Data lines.
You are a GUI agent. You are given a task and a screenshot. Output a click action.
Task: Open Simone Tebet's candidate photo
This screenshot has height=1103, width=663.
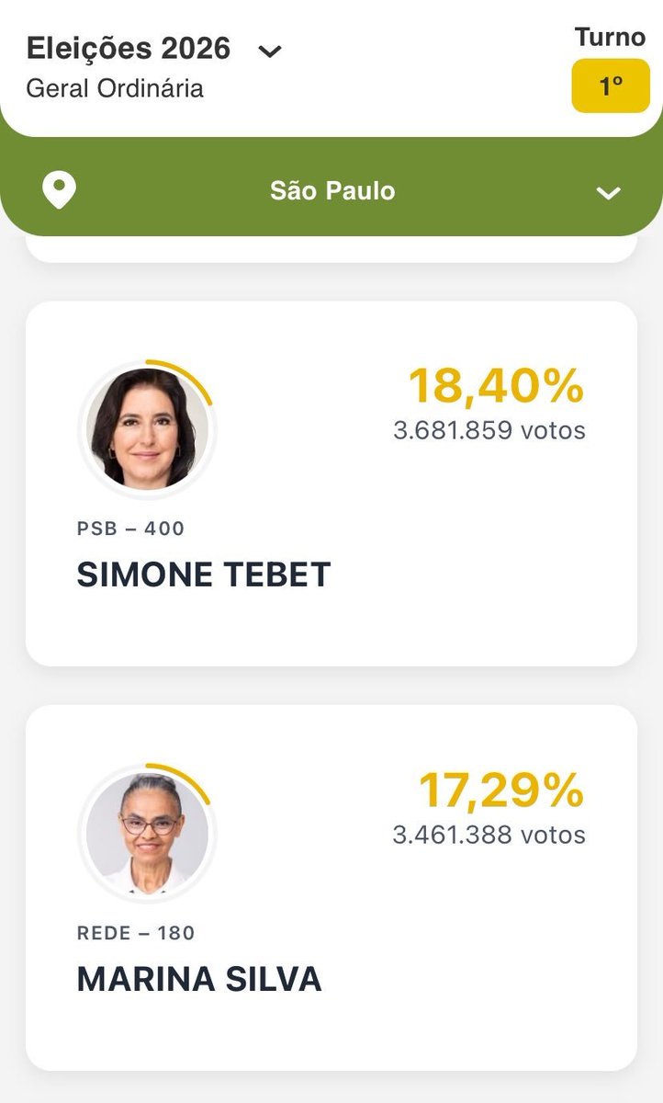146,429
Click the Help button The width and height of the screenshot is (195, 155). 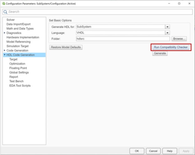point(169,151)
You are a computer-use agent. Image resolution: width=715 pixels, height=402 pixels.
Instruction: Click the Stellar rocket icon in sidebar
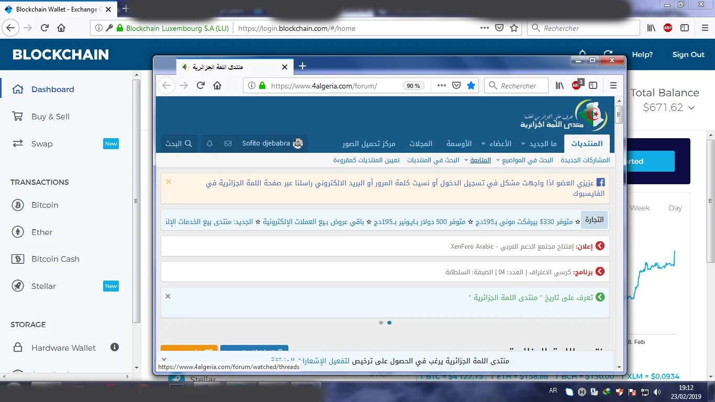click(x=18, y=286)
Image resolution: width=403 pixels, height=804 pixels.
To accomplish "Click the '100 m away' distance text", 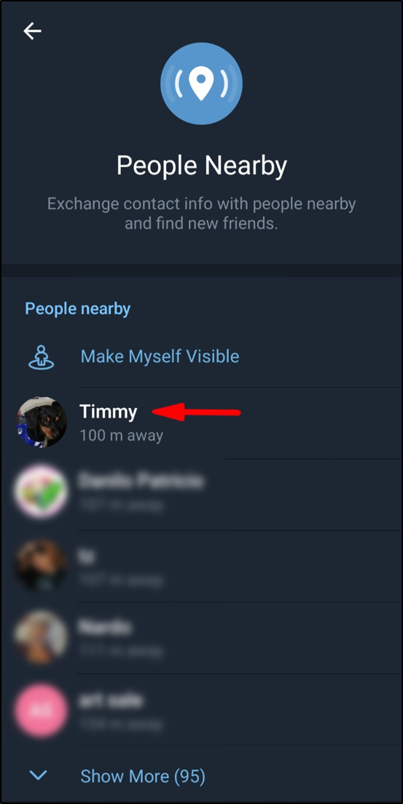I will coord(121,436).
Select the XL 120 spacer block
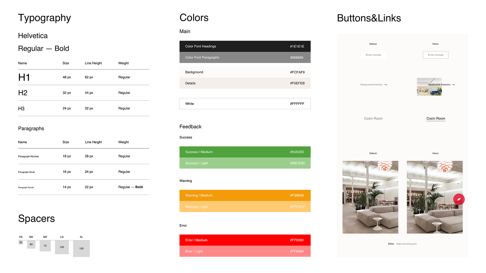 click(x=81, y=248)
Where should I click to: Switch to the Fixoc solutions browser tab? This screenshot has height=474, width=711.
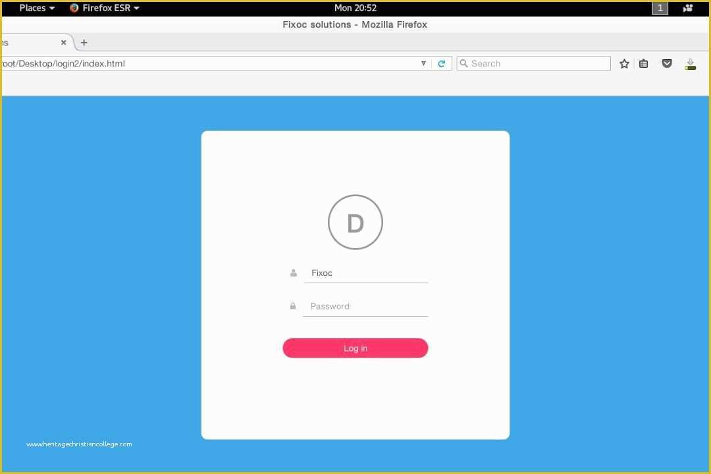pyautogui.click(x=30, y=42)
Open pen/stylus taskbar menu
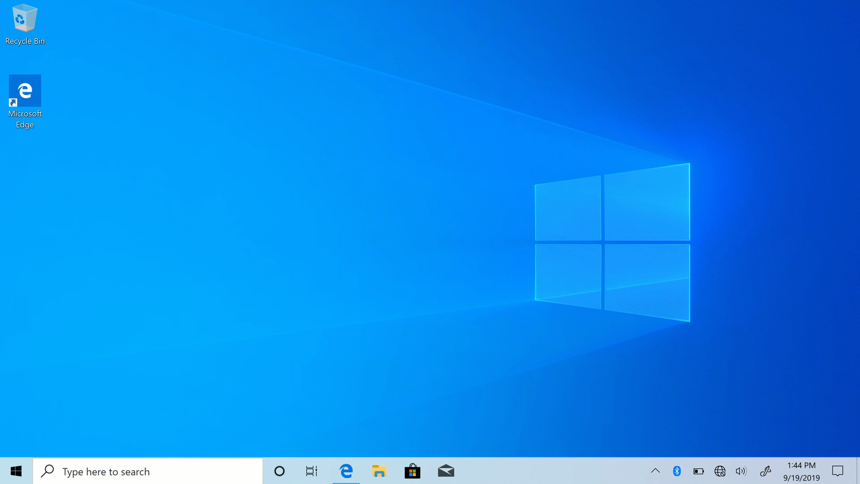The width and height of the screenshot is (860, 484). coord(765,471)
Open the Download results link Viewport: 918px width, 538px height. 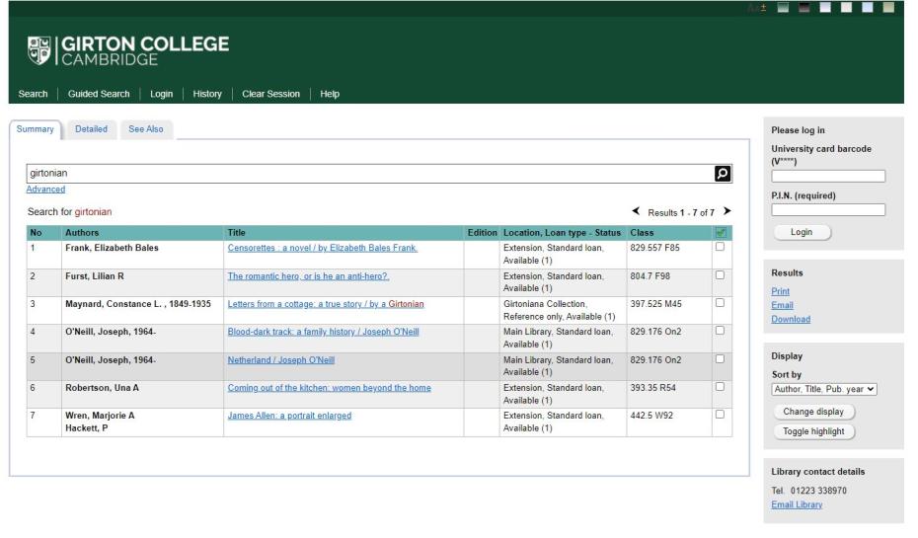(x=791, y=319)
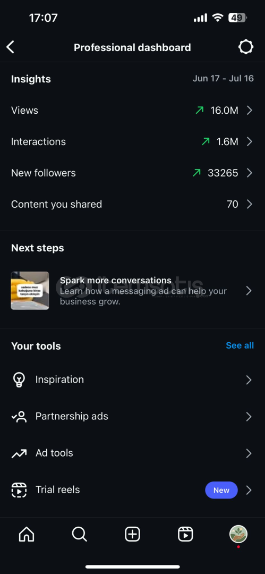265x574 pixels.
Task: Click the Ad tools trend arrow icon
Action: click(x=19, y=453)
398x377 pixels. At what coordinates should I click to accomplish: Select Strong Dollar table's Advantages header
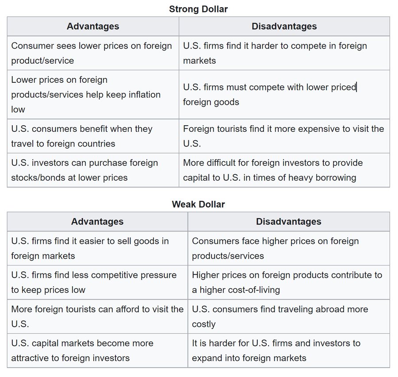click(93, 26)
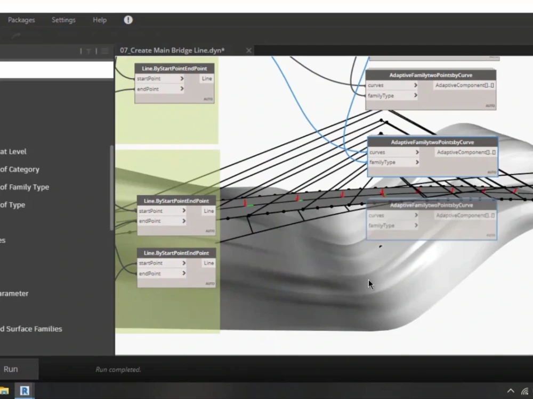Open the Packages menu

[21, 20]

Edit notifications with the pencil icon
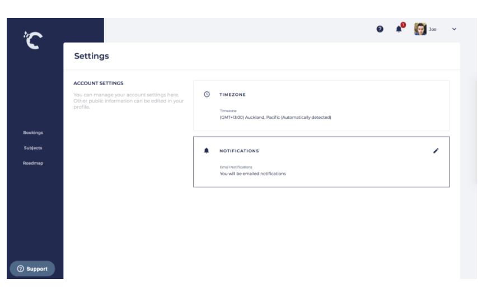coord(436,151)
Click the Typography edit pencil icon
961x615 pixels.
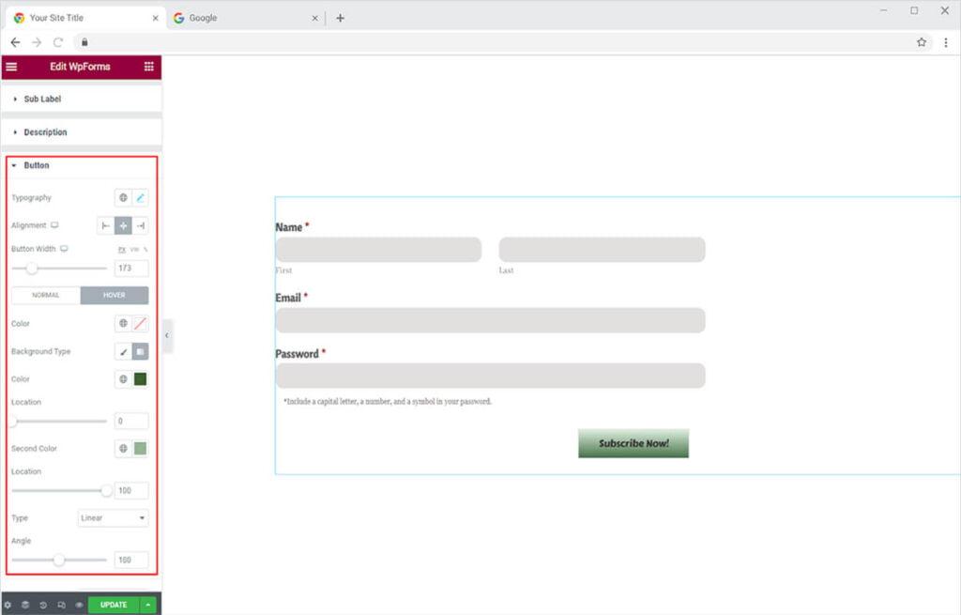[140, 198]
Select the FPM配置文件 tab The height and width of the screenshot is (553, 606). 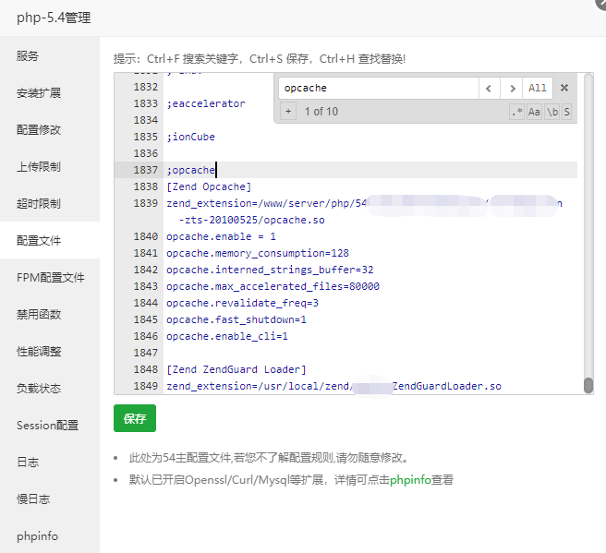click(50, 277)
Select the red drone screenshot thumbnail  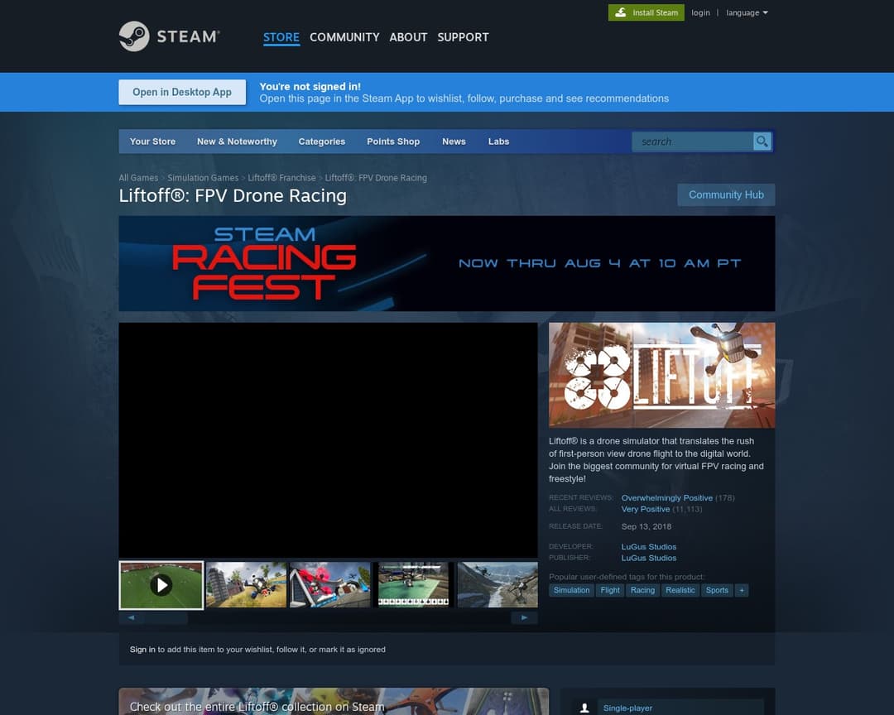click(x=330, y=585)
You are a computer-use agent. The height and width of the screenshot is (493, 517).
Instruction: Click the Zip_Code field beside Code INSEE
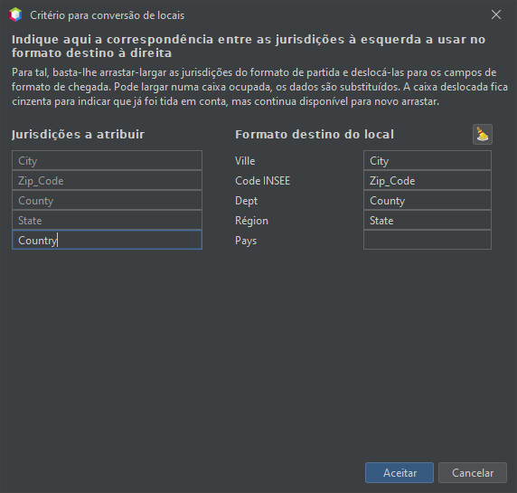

Goal.
From the listing above, pull out each line that contains the string "icon".

Solution.
Instruction: Click the Stellar rocket icon in sidebar
Task: Click the Ad tools trend arrow icon
Edit notifications with the pencil icon
Click the Typography edit pencil icon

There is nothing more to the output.